Avusturya'da; ''Size 77 Milyonun selamını getirdim.'' Dedi.
Yanımızda oturan vatandaşa sorduk:
-'' Kardeş, Başbakan Erdoğan Avusturya'da size 77 Milyonun selamını
getirdim demiş. Siz selam yolladınız mı kendisiyle?''
-'' Yok yok... Ne zaman aradı ki?..'' Dedi.
Nasıl olsa, tek kişinin etkileme yöntemine bir acayip borazan olan medyamız var.
Yöneten ve yöntem aynı...
Devlet kurumlarını, sözde özelleştirme adı altında kimi yandaşlara ucuz
ucuz tekmeleyip yola saldığı yöntemde olduğu gibi.
Devlet Kurumlarını, başta ordu, eğitim ve yargı olmak üzere; en saygın
olmaktan çıkartıp, en tartışılır, en zayıf ve en zavallı seviyeye
çektiği yöntemde olduğu gibi.
Tekme üstüne tekmeler atarak, nice devlet kurumlarını işlemez hale
soktuğu o bilinen intikamcı yöntemlerde olduğu gibi.

Sağlanan bilgiler:

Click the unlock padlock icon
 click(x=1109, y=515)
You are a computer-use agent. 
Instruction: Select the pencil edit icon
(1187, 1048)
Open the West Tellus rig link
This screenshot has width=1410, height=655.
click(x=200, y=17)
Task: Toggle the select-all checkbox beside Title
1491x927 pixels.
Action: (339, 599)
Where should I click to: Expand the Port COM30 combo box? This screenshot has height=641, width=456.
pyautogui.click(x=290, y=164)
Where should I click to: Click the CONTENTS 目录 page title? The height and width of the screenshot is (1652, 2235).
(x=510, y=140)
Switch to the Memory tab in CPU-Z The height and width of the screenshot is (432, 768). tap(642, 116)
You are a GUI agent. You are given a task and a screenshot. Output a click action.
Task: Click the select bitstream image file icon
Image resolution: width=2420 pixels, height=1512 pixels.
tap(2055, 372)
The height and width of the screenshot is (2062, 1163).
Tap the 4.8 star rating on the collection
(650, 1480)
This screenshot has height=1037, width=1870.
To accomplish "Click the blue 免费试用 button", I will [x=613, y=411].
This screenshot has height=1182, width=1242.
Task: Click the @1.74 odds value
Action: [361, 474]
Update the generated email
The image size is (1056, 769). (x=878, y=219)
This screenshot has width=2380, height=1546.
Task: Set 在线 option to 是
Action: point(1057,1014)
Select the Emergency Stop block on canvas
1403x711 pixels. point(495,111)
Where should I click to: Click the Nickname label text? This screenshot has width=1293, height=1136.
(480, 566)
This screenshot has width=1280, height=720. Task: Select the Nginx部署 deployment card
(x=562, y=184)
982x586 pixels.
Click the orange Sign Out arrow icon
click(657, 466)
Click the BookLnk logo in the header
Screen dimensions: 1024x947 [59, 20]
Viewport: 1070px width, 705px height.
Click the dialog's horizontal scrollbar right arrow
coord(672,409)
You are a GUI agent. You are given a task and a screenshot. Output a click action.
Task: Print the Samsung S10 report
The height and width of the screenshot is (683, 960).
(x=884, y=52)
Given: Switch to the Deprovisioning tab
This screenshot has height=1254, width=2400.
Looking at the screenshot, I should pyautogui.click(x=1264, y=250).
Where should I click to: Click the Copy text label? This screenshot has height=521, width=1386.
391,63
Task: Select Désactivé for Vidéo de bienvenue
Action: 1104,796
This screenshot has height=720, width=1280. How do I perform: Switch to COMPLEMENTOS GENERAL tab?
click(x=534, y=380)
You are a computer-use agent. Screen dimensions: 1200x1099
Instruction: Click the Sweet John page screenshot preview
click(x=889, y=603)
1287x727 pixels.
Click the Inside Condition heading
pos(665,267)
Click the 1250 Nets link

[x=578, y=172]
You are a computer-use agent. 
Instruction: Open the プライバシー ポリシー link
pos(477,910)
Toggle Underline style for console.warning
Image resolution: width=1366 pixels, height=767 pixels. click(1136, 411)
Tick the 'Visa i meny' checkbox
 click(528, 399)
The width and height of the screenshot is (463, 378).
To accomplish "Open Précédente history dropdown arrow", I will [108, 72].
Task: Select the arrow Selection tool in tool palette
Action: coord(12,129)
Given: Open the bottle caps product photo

Görevler ve alıştırmalar:
(a) Alıntıda "Devlet Kurumlarını, başta" ile "yöntemlerde olduğu gibi." arasındaki bölümü, bu iki ifade de dahil olmak üzere, hiç değiştirmeden aktarın.
(b) Aşağıdaki ifadelerin alıntıyla uyuşup uyuşmadığını belirtin. Her biri için evet ya da hayır deyin ve kararı belirleyen sözleri alıntıdan aynen aktarın. (i) Yanda oturan vatandaş, Başbakan'a selam yolladığını söylüyor. (ii) Alıntıda ordu, eğitim ve yargı devlet kurumları arasında anılıyor. (iii) Başbakan'ın Avusturya'da getirdiğini söylediği selam 77 milyon kişiye ait.
(c) Alıntıya göre Başbakan Erdoğan "77 Milyonun selamını getirdim" sözünü hangi ülkede söylemiş?
Yanıtlarınızı yalnızca alıntıda yazanlara dayandırın.

Görev yanıtları:
(a)
Devlet Kurumlarını, başta ordu, eğitim ve yargı olmak üzere; en saygın
olmaktan çıkartıp, en tartışılır, en zayıf ve en zavallı seviyeye
çektiği yöntemde olduğu gibi.
Tekme üstüne tekmeler atarak, nice devlet kurumlarını işlemez hale
soktuğu o bilinen intikamcı yöntemlerde olduğu gibi.

(b)
(i) Hayır: "Yok yok... Ne zaman aradı ki?.."
(ii) Evet: "Devlet Kurumlarını, başta ordu, eğitim ve yargı olmak üzere"
(iii) Evet: "Size 77 Milyonun selamını getirdim."

(c) Avusturya'da.